I Carabinieri soggiungevano, inoltre, che l’interessato aveva comunicato telefonicamente anche l’orario di arrivo e di partenza dall’aeroporto, così come programmato, e che la Questura di Palermo, in data 27 gennaio 2024, aveva effettuato il controllo del ricorrente in quella città, mettendosi in contatto con l’Arma incaricata della vigilanza che confermava l’esistenza dell’autorizzazione ad allontanarsi dal domicilio; il ricorrente, quella notte stessa, faceva rientro nella propria abitazione.

3.1. Orbene, se, per un verso, appare indubitabile che non vi è stata alcuna violazione delle prescrizioni, per altro verso non può che rilevarsi l’assenza di critica alla decisione del Magistrato di sorveglianza in merito alla necessità di assicurare un maggiore controllo del detenuto.

Non appare illogico, né privo di giustificazione, alla luce dell’andamento della vicenda dalla quale è occasionalmente derivata l’emissione del provvedimento impugnato, che il Magistrato di sorveglianza abbia inteso precisare il contenuto dell’autorizzazione già concessa, limitando l’ambito territoriale a quello della provincia di residenza onde ridurre la libertà di circolazione che, in precedenza, era sostanzialmente rimessa alle personali opzioni del detenuto.

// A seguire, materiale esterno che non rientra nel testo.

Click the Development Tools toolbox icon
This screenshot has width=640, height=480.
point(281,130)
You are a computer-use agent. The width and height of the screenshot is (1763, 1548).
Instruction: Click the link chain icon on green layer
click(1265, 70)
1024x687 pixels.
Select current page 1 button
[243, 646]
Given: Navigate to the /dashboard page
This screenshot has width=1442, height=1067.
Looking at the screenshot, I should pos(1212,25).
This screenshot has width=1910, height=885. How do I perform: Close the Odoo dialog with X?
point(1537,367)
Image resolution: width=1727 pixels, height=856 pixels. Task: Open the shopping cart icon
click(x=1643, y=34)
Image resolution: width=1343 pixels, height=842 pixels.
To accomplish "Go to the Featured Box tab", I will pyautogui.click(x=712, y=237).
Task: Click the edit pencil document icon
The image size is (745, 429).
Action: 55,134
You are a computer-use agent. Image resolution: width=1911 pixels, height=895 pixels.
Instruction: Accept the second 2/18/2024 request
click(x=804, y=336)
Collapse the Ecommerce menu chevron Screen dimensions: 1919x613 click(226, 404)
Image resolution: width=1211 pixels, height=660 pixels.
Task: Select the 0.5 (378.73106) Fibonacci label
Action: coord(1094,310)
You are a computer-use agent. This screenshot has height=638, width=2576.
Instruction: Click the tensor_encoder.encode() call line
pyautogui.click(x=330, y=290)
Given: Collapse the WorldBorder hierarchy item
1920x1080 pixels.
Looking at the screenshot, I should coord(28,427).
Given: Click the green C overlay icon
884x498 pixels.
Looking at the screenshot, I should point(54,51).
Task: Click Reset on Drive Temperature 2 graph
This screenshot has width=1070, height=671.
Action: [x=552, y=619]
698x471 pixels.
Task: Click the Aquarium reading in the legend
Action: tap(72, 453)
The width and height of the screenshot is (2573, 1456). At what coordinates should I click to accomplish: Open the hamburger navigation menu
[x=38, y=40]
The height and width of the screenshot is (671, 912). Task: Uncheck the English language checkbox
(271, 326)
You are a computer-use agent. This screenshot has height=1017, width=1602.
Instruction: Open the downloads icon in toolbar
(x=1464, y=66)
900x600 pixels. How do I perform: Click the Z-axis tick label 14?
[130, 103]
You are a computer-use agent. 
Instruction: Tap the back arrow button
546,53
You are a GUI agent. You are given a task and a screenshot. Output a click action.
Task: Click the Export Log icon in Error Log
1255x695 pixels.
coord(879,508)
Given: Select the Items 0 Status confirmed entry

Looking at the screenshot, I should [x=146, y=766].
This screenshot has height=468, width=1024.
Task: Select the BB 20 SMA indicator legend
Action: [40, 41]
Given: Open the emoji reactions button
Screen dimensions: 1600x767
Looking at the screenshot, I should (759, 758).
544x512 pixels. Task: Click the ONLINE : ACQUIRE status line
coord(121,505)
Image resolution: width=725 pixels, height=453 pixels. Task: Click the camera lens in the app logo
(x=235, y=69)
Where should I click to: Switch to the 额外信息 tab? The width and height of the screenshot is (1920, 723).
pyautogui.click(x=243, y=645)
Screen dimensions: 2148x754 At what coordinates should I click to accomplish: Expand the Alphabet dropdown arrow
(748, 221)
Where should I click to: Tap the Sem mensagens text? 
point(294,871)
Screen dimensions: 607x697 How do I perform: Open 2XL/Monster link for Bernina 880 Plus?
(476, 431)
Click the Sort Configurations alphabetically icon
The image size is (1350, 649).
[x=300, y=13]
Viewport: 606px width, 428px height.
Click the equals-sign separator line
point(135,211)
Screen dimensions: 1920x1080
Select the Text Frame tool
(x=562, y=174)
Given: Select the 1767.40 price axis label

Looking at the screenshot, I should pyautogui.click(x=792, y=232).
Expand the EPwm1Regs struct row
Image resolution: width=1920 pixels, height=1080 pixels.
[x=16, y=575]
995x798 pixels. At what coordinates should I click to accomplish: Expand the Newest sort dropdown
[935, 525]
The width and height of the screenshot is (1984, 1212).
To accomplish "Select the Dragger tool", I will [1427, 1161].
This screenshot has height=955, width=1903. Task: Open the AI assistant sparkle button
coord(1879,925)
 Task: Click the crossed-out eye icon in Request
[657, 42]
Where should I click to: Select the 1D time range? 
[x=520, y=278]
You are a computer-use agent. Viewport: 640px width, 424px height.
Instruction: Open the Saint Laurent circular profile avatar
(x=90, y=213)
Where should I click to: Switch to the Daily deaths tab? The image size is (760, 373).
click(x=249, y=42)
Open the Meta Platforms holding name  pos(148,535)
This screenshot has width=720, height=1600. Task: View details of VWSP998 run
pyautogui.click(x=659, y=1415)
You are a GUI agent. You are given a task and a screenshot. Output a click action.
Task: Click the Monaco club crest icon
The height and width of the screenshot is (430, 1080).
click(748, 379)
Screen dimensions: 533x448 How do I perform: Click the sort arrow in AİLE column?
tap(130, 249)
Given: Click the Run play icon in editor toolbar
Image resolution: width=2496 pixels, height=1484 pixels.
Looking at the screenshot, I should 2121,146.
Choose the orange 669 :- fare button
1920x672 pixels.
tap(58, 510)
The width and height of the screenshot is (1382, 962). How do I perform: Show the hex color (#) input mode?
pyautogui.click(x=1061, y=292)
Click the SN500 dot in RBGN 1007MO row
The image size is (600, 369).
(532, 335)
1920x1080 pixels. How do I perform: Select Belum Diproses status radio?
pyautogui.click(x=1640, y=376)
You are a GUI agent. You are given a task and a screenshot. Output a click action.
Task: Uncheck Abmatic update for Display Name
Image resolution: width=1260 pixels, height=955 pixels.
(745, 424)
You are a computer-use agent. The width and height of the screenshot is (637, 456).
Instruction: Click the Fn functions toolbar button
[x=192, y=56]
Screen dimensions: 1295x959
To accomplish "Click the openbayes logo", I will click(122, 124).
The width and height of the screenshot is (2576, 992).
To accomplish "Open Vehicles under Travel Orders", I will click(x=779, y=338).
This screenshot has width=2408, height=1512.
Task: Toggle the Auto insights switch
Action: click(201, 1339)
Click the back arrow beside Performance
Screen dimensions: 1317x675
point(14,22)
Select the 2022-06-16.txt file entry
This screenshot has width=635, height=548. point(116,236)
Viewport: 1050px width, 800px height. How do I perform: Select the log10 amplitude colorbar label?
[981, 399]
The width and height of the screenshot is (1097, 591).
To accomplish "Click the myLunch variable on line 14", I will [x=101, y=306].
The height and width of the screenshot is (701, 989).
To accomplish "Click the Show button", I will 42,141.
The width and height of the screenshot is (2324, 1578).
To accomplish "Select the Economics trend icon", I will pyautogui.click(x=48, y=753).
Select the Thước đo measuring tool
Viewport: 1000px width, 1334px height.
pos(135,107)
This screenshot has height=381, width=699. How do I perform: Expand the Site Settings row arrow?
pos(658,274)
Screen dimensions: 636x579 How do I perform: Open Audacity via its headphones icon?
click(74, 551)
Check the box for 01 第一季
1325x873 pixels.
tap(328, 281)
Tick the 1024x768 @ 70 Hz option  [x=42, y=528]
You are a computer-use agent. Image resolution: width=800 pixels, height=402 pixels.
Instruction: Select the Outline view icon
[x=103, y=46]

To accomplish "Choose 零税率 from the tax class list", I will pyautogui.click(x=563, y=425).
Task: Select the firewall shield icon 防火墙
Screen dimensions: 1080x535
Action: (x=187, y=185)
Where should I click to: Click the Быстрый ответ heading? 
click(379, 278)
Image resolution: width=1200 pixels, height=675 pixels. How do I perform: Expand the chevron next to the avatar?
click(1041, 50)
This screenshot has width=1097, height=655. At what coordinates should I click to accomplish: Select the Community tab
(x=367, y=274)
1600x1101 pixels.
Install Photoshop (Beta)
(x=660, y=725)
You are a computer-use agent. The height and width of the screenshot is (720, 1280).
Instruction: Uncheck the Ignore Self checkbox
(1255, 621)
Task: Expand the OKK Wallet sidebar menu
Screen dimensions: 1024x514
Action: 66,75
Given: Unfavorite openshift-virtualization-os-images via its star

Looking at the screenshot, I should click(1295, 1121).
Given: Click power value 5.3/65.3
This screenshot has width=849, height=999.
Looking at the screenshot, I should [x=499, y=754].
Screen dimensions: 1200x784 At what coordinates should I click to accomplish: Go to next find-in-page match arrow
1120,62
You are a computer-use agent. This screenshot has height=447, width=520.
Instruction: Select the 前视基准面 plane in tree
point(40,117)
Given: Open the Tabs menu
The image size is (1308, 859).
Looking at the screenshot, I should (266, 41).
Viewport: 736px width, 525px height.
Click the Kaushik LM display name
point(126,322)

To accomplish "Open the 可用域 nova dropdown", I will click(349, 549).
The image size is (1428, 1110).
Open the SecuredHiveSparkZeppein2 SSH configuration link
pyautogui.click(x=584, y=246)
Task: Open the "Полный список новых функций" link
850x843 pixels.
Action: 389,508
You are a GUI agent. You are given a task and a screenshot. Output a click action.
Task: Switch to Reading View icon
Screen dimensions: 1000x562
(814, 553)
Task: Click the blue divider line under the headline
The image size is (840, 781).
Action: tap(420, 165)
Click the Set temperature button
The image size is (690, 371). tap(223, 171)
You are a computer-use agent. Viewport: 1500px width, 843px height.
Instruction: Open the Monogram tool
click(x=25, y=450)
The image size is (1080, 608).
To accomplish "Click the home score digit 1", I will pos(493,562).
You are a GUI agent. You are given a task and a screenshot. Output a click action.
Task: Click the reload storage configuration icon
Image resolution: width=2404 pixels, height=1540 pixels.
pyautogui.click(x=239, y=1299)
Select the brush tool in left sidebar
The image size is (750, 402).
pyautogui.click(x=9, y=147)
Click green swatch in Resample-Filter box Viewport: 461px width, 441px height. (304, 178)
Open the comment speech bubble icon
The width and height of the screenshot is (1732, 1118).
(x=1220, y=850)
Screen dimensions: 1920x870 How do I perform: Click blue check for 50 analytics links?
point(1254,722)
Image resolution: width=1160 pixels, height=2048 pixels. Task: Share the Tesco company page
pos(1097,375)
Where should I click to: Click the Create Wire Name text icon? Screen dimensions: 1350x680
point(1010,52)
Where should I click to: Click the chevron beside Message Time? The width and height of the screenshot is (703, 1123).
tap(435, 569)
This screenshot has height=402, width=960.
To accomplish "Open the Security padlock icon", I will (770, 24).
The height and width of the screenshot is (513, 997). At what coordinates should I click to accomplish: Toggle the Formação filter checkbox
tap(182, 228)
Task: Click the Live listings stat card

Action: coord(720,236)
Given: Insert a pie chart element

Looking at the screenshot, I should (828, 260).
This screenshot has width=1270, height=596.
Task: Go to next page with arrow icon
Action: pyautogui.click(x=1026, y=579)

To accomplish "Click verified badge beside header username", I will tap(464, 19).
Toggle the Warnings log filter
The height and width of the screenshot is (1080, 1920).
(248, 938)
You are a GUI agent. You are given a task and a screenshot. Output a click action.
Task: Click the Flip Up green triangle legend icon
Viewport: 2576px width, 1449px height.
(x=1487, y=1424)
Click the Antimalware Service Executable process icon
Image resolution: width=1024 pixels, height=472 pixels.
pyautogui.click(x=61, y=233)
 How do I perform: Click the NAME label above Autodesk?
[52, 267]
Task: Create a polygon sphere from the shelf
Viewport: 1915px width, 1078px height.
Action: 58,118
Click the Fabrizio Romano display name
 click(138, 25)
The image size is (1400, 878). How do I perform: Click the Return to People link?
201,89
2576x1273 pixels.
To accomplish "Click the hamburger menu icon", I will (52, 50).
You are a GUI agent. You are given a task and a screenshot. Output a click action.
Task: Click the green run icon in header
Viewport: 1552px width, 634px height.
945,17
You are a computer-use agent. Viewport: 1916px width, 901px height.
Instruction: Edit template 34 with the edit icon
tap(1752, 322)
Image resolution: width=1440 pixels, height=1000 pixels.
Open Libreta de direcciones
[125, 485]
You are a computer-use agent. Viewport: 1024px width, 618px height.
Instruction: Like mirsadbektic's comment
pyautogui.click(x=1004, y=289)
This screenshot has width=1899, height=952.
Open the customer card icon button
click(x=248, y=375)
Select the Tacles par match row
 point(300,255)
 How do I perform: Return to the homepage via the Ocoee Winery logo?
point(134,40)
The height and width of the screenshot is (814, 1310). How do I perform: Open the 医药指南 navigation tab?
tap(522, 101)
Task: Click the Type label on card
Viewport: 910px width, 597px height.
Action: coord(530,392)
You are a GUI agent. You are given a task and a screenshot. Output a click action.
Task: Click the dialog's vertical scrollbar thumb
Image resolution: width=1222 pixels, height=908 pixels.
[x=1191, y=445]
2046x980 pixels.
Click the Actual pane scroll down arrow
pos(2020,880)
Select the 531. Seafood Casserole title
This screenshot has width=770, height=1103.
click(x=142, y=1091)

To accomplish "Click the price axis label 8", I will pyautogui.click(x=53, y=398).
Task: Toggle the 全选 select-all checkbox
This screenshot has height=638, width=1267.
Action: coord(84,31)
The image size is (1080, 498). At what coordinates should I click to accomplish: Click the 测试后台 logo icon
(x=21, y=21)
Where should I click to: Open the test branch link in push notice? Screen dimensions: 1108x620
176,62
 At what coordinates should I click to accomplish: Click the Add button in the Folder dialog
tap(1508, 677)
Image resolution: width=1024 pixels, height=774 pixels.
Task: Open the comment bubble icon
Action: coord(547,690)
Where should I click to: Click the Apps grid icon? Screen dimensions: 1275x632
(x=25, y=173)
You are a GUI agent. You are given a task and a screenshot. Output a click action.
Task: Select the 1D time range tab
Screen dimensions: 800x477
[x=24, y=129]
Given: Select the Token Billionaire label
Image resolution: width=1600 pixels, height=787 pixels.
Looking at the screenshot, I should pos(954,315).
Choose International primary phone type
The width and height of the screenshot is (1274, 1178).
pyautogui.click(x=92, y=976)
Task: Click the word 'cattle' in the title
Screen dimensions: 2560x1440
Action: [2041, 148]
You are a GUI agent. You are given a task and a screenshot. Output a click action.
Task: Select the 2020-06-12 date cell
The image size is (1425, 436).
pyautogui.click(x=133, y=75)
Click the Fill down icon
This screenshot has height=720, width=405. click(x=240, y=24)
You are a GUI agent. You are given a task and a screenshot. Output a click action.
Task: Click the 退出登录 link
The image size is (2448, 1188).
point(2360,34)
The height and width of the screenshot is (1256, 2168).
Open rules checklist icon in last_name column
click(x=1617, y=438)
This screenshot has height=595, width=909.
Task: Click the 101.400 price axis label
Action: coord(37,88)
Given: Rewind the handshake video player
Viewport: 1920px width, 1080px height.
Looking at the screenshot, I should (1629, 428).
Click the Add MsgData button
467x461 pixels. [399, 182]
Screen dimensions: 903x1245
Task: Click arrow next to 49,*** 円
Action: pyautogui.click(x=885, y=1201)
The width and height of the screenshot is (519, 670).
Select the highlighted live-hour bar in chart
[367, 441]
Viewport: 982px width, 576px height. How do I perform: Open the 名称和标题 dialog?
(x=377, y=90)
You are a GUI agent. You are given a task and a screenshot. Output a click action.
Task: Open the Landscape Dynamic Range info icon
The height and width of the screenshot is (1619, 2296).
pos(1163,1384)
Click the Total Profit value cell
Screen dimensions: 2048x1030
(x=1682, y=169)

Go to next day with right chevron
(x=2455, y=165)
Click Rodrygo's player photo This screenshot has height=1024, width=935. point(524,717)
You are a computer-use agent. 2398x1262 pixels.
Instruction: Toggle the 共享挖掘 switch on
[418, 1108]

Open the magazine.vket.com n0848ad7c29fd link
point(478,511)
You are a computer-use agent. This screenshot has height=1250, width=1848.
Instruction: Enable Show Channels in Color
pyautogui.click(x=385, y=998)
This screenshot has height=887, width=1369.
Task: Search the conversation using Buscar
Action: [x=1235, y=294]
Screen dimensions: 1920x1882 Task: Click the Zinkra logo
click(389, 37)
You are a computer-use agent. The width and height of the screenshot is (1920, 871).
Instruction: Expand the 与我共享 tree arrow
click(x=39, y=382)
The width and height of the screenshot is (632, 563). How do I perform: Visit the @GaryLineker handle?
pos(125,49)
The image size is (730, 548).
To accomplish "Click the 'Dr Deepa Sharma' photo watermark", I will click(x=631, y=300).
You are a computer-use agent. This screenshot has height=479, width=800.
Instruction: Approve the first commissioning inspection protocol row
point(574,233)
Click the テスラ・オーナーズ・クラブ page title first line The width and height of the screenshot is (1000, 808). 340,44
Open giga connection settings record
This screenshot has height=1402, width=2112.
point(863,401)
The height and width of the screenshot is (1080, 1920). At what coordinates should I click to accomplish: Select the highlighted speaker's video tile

Non è, poi, ingiustificato che il Magistrato di sorveglianza modifichi le prescrizioni imposte a M. per migliorare e rendere più efficiente il controllo dello stesso, elemento essenziale della misura para detentiva allo stesso applicata: si tratta della legittima esplicazione dei poteri discrezionalmente attribuiti al Magistrato di sorveglianza dall’art. 47-ter ord. pen. per assicurare il rispetto della misura alternativa che, non a caso, può essere rafforzata anche per mezzo dell’applicazione degli strumenti di controllo dell’art. 275-bis cod. proc. pen.

3.2. Il ricorso, in conclusione, non critica le ragioni che hanno imposto la motivata restrizione territoriale alla circolazione per motivi sanitari e di cura, né quella che riguarda l’allontanamento per attendere alle proprie esigenze personali.

4. Al rigetto del ricorso consegue, ai sensi dell’art. 616 cod. proc. pen., la condanna del ricorrente al pagamento delle spese del procedimento.

P.Q.M.

Rigetta il ricorso e condanna il ricorrente al pagamento delle spese processuali.